Nelly Bassily | August 15, 2011
Purchase for Progress is the World Food Programme’s (WFP’s) initiative to buy crops for food aid from small-scale farmers. It was launched in September 2008, and will run until September 2013. It operates in Burkina Faso, Democratic Republic of the Congo, Ethiopia, Ghana, Kenya, Liberia, Malawi, Mali, Mozambique, Rwanda, Sierra Leone, South Sudan, Tanzania, Uganda and Zambia, as well as in Asia and Latin America. More details on the program can be found on the WFP’s website: http://www.wfp.org/purchase-progress.
The United States is considering cutting aid which may affect the WFP. They may also be facing pressure from big business interests at home.
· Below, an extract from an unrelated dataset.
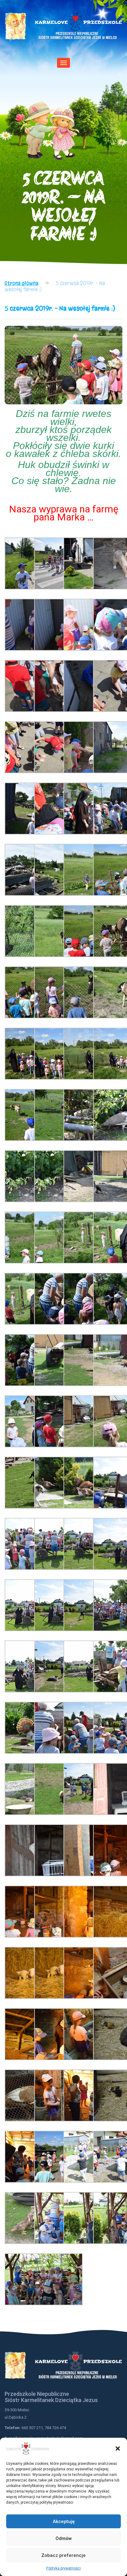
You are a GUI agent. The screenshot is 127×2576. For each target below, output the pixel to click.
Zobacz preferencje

For example, some commentators are concerned about the effect that a successful Purchase for Progress project, which benefits African farmers and those affected by hunger and famine, could have on businesses in the US. Read for example: http://www.tradenewswire.net/2011/african-farmers-challenge-adm-for-bigger-share-of-u-s-food-aid/
In 2009, Farm Radio Weekly reported that the first food purchased through the program in Kenya was delivered to Kenyans hit by drought:
If you work in any of the countries where WFP and the Purchase for Progress project operates, you may consider investigating how local farmers can get involved with the program, and share this information with your listeners. If any of your audience sells their harvest to WFP this is a good interview opportunity. Have they benefitted from the project? Are the conditions fair? Have there been any drawbacks or challenges? How do they suggest the project could be expanded or continued beyond 2013? You could also ask them to comment on proposed international funding cuts.